Kedua WNA yang merupakan kakak beradik tersebut diamankan Tim Intelijen dan Penindakan Keimigrasian saat berada di kawasan Jalan Dr. M. Hatta, Kecamatan Baturaja Timur, Kabupaten Ogan Komering Ulu (OKU), Sumatera Selatan.
Kepala Kantor Wilayah Direktorat Jenderal Imigrasi Sumatera Selatan, Johanes Fanny Satria Cahya Aprianto, mengatakan kedua WNA diduga memberikan keterangan tidak benar untuk memperoleh Visa Tinggal Terbatas (VITAS) dan Izin Tinggal Terbatas (ITAS) di Indonesia.
"Kedua warga negara Pakistan ini diduga memberikan data dan keterangan yang tidak sesuai dalam proses pengajuan visa dan izin tinggal terbatas," ujar Johanes.
Dari hasil pemeriksaan, petugas menemukan indikasi penyalahgunaan izin tinggal investor dengan mencatut nama perusahaan sebagai sponsor.

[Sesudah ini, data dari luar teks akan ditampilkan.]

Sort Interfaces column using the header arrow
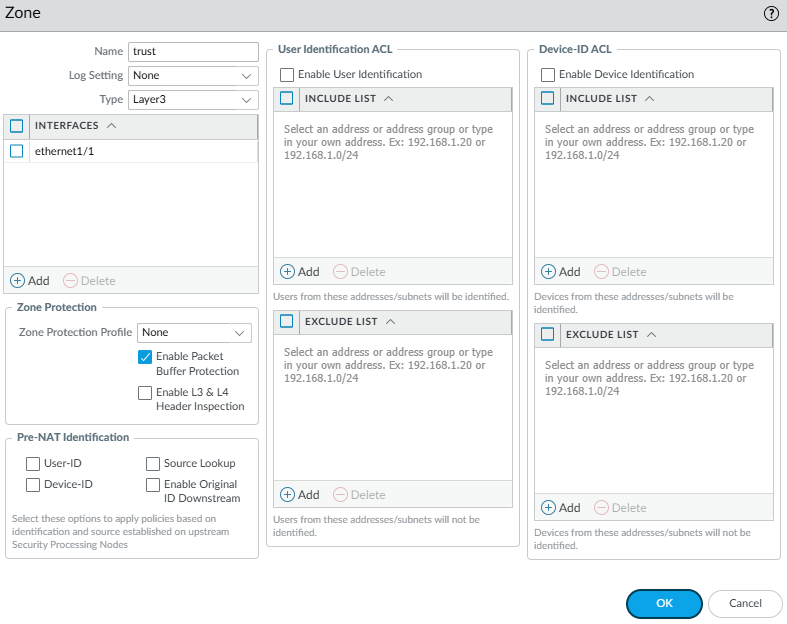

Salah satu WNA berinisial M.U. (30) mengaku menjabat sebagai direktur perusahaan, sementara adiknya M.F. (28) mengaku sebagai staf perusahaan tersebut.
Menurut Johanes, kedua WNA telah berada di wilayah Sumatera Selatan selama kurang lebih dua pekan sebelum akhirnya diamankan petugas imigrasi.

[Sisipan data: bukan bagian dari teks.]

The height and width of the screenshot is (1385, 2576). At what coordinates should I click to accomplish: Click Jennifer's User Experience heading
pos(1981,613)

Selain dikenakan tindakan administratif berupa deportasi, keduanya juga akan dimasukkan dalam daftar penangkalan sehingga tidak dapat kembali memasuki wilayah Indonesia dalam jangka waktu tertentu.
"Kami juga mengusulkan penangkalan terhadap yang bersangkutan agar tidak dapat masuk kembali ke Indonesia sesuai ketentuan yang berlaku," katanya.
Atas pelanggaran tersebut, keduanya dijerat Pasal 123 Huruf A Undang-Undang Nomor 6 Tahun 2011 tentang Keimigrasian terkait pemberian data atau keterangan yang tidak benar untuk memperoleh dokumen keimigrasian.
"Ancaman pidana untuk pelanggaran tersebut paling lama lima tahun penjara dan denda paling banyak Rp500 juta," ujar Johanes.
Proses deportasi telah dilaksanakan sesuai prosedur dan ketentuan peraturan perundang-undangan yang berlaku.